In a statement, the U.S. Marshals Service said White had "radically changed her appearance to that of a man."
"She even went so far as to tell her children, aged 3 and 5 at the time, that she was their father," the Marshals Service said. "When she was arrested, the children, now aged 6 and 8, asked why they were arresting their Daddy."
Authorities said that White had posed as her husband and had used other male aliases while on the run.
She is 5-foot-9 and 280 pounds, wears her hair closely cropped and has a slight mustache and stubble. She blamed the facial hair on a hormone disorder. White said she had considered a sex-change operation, but decided against it because of the cost and denied it was part of any scheme to avoid police.
White said she made no effort to persuade her children she was their father. She admitted telling her 6-year-old son to tell children at his school she was his father, but said that was only because they teased him about her appearance.
White's 8-year-old daughter, Erica, said the children had to refer to White as a man "because he told us to call him Daddy and dads are mostly 'hes.'"
White was living with a woman named Holly Sirois.
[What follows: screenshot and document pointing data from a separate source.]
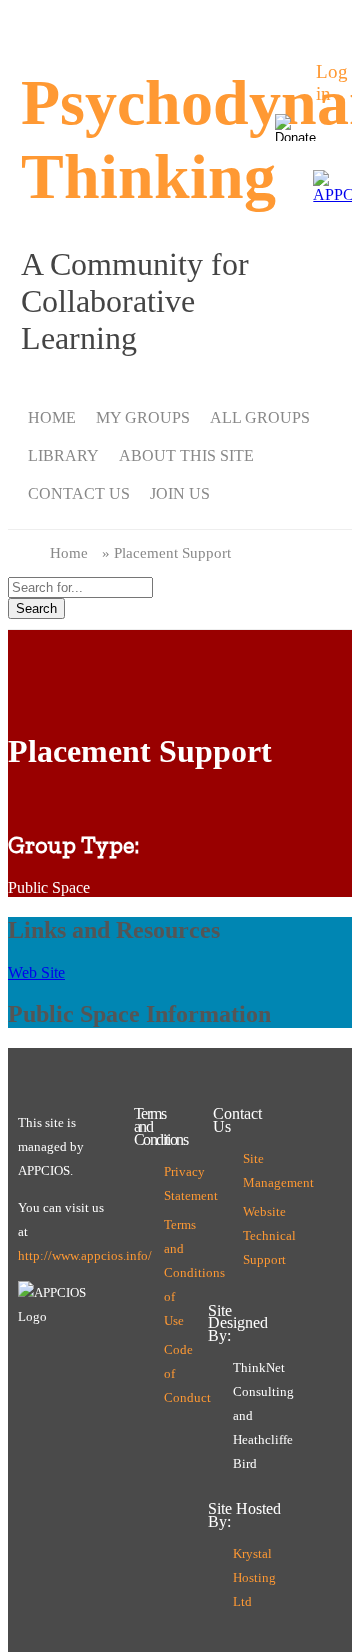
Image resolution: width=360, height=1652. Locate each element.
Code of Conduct (169, 1374)
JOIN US (180, 493)
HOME (52, 417)
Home (69, 553)
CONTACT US (79, 493)
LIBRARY (63, 455)
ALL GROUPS (260, 417)
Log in (321, 82)
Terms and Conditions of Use (169, 1273)
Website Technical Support (248, 1236)
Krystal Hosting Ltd (254, 1578)
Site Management (248, 1171)
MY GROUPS (143, 417)
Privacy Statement (169, 1184)
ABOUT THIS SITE (186, 455)
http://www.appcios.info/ (85, 1256)
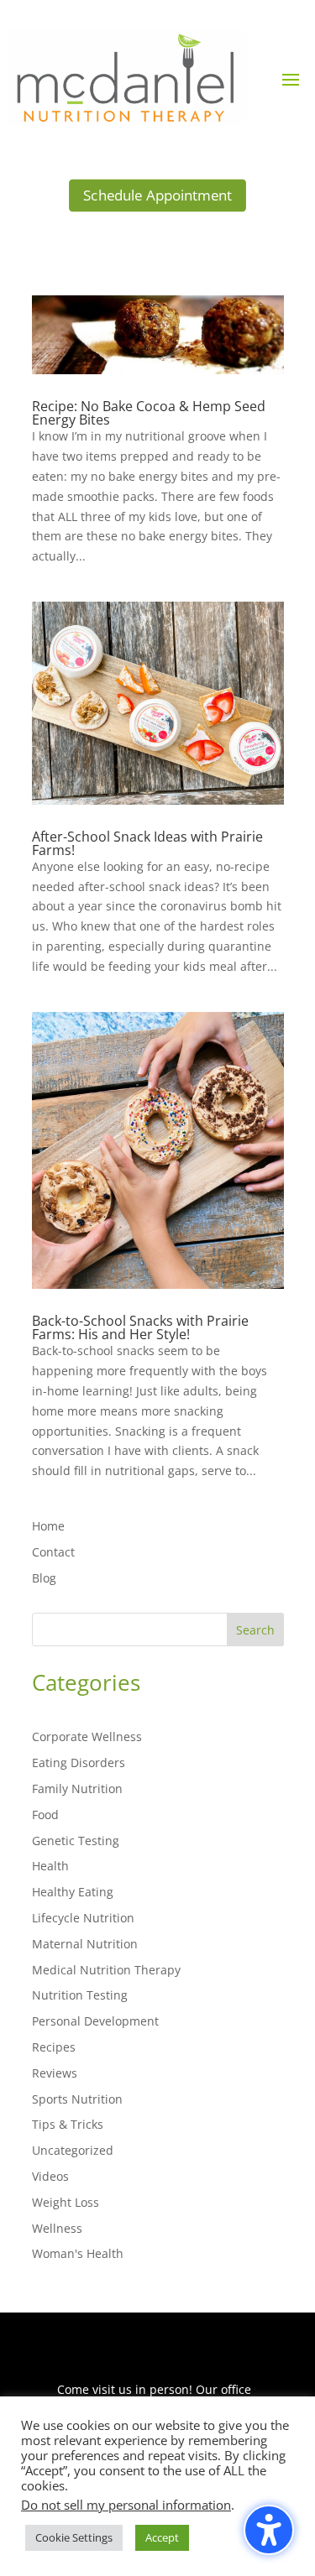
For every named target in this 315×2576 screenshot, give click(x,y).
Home (48, 1526)
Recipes (54, 2047)
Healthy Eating (72, 1892)
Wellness (57, 2228)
When they first met, the children called White their "Mommy," Sirois said. "But progressively, over time, they started calling her Dad," she said. "I don't know why they started doing it. They just did."
Sirois said that when she and White were out in public, people assumed they saw a man and a woman.
White agreed to be returned to Arizona to face charges of custodial interference. Her ex-husband, Ernest Karnes, said he and White had joint custody of the children at the time of their disappearance.
He and his current wife flew from their home in Globe, Ariz., to North Carolina on Sunday to seek custody of the children, Dustin, now 6, and Erica, 8. They picked up the children Monday in Roanoke Rapids and planned to return to Arizona on Wednesday.
White denied she stole her children and insisted she had legal authority to move with them.
Authorities were able to trace the children to various schools, but always came up empty because White "wouldn't keep them in a school no more than maybe six months," said Sheriff's Detective Johnny Holmes of Gila County, Ariz.
Karnes said the break came when a bill collector led detectives to the home in Roanoke Rapids, about 85 miles northeast of Raleigh.
"I was eating dinner," Karnes said. "I dropped my plate. They said 'We've got her.' ... I'm pretty sure at that point, I broke down crying."